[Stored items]
··········
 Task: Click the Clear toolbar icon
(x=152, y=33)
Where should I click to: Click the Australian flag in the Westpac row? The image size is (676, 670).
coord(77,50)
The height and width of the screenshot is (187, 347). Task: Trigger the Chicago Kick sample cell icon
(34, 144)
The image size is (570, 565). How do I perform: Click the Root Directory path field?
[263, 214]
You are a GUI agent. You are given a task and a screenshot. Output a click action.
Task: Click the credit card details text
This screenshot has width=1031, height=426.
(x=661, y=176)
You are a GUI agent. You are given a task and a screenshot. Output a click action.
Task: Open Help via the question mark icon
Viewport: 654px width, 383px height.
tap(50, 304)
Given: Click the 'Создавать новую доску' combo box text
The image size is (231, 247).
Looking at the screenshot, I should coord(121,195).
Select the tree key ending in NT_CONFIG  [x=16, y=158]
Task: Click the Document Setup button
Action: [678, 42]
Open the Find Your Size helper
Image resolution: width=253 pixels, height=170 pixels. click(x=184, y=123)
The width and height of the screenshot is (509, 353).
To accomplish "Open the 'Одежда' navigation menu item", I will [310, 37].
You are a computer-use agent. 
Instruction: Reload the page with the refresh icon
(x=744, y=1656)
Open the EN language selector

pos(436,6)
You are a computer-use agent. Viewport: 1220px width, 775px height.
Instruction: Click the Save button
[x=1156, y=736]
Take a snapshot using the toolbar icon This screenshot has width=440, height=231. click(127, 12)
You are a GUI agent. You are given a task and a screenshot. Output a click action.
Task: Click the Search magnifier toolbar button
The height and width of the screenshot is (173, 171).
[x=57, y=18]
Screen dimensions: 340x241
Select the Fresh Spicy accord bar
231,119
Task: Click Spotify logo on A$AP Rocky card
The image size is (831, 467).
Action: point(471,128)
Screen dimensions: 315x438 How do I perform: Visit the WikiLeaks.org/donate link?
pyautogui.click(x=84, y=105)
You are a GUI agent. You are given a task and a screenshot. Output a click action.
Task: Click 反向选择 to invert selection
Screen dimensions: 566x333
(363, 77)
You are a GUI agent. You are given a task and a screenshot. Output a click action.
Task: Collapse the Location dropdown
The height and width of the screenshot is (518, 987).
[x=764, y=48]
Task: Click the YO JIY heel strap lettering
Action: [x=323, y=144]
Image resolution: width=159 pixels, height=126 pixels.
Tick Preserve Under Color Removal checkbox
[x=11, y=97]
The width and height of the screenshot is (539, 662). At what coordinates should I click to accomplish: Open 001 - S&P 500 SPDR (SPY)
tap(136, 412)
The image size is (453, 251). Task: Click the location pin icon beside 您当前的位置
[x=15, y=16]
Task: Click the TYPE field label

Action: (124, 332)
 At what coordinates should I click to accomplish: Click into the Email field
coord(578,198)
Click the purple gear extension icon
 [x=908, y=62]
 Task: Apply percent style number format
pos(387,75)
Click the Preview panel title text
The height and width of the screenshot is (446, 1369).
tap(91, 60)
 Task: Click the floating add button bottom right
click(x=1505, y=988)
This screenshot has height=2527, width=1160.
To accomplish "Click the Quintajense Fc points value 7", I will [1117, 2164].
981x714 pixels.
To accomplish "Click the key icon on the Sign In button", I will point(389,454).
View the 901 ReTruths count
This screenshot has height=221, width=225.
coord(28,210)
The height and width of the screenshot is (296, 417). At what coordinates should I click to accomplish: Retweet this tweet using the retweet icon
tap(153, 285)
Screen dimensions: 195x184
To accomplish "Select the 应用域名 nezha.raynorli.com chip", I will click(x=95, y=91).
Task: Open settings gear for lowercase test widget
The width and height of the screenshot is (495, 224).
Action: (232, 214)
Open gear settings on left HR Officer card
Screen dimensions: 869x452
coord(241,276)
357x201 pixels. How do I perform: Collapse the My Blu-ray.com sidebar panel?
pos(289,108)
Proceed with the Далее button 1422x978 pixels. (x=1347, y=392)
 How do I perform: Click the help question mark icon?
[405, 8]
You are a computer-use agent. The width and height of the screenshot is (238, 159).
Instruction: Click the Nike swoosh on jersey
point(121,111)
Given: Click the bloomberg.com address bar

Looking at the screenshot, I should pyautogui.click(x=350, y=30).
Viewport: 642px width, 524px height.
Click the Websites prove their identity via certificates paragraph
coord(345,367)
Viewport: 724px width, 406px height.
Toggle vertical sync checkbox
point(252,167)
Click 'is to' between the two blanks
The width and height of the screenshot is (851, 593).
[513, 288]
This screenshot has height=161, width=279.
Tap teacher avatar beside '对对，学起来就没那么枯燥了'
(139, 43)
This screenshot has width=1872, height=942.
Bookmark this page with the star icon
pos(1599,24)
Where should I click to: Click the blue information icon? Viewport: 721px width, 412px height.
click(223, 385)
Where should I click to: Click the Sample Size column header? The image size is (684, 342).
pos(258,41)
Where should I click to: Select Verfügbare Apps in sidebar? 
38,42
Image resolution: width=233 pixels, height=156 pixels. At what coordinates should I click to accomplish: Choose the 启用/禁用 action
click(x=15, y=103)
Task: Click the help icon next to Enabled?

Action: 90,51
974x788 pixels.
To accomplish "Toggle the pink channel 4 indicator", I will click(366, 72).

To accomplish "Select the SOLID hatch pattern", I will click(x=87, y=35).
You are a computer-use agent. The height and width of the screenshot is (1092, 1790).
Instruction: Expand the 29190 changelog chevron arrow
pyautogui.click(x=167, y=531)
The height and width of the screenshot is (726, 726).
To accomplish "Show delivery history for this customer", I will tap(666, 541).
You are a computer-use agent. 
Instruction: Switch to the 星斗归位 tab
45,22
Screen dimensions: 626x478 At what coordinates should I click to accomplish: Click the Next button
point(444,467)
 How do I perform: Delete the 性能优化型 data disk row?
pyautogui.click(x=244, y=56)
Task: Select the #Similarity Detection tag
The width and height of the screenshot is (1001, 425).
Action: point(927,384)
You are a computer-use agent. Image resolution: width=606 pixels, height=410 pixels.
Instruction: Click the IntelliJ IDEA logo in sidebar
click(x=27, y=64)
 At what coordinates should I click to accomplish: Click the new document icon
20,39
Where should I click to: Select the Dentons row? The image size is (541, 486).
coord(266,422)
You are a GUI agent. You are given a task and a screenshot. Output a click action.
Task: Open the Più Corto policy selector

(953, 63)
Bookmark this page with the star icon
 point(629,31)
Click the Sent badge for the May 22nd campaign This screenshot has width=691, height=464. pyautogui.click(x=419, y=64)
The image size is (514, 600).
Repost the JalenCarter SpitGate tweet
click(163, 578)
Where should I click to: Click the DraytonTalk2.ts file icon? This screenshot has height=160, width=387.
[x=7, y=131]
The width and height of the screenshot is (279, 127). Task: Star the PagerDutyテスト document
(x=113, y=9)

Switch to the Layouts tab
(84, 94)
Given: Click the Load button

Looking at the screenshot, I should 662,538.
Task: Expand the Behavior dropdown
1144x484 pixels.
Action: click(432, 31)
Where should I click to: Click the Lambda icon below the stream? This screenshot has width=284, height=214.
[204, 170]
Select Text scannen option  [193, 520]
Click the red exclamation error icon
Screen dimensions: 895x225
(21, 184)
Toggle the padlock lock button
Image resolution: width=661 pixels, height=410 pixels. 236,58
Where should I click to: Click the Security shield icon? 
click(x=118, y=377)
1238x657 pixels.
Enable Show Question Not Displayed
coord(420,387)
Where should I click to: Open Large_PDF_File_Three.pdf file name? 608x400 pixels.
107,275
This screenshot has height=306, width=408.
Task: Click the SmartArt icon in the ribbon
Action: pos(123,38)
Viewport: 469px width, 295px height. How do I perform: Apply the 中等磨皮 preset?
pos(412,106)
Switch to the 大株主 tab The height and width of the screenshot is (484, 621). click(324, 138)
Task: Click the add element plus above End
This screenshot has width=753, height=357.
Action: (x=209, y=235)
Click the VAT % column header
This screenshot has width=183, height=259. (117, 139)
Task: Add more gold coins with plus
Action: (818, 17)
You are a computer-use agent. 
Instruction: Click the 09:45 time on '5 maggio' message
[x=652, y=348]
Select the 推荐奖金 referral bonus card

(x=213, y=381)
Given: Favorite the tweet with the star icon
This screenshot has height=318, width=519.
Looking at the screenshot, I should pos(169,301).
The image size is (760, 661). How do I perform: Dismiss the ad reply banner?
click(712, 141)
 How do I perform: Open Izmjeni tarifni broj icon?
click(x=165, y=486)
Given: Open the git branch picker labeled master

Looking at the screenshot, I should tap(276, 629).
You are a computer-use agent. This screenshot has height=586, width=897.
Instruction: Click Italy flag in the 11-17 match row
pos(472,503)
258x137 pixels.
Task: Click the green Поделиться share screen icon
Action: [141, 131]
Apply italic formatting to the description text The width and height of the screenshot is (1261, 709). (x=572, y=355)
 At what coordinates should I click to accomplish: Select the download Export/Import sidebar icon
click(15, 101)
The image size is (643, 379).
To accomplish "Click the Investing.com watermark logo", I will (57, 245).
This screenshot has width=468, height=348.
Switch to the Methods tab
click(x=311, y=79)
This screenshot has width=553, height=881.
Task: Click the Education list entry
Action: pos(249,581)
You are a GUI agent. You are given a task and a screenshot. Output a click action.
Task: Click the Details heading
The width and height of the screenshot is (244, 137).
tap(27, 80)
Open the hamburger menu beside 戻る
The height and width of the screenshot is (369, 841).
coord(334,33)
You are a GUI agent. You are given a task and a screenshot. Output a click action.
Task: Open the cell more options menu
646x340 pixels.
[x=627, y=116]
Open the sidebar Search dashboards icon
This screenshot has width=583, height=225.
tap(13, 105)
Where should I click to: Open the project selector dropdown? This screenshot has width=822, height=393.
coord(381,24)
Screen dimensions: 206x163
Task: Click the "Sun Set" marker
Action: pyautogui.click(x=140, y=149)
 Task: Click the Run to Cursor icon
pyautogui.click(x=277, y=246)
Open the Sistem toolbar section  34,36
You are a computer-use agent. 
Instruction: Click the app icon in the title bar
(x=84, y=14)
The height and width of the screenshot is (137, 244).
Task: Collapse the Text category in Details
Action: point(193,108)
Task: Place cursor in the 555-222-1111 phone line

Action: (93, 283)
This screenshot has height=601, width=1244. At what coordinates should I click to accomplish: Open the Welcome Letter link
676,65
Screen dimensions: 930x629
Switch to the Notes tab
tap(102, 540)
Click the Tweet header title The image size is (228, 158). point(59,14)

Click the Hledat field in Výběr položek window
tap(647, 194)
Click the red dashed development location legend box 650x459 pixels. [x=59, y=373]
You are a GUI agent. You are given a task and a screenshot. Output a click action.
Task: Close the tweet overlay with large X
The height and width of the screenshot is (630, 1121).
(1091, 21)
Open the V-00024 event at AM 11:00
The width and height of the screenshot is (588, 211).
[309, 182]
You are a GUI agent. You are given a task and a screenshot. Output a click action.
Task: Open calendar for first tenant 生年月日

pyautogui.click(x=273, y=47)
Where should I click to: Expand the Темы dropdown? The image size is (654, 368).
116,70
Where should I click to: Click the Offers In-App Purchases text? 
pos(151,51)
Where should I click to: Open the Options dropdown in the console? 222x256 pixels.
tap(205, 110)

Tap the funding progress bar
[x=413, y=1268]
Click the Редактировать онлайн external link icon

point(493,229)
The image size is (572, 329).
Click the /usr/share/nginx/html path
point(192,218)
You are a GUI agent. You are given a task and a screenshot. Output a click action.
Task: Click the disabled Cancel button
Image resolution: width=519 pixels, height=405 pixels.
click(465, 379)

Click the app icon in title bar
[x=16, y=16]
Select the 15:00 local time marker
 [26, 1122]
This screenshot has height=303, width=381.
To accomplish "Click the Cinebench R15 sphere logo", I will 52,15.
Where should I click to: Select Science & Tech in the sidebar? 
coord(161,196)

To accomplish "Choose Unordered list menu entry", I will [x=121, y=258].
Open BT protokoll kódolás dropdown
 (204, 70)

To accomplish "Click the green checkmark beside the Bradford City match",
··········
[Activity] Retype the entries above exactly, but only from the line containing "Task: Click the Search" through the line containing "Task: Collapse the Location dropdown", both included.

[The answer]
Task: Click the Search magnifier toolbar button
The height and width of the screenshot is (173, 171).
[x=57, y=18]
Screen dimensions: 340x241
Select the Fresh Spicy accord bar
231,119
Task: Click Spotify logo on A$AP Rocky card
The image size is (831, 467).
Action: point(471,128)
Screen dimensions: 315x438 How do I perform: Visit the WikiLeaks.org/donate link?
pyautogui.click(x=84, y=105)
You are a GUI agent. You are given a task and a screenshot. Output a click action.
Task: Click 反向选择 to invert selection
Screen dimensions: 566x333
(363, 77)
You are a GUI agent. You are given a task and a screenshot. Output a click action.
Task: Collapse the Location dropdown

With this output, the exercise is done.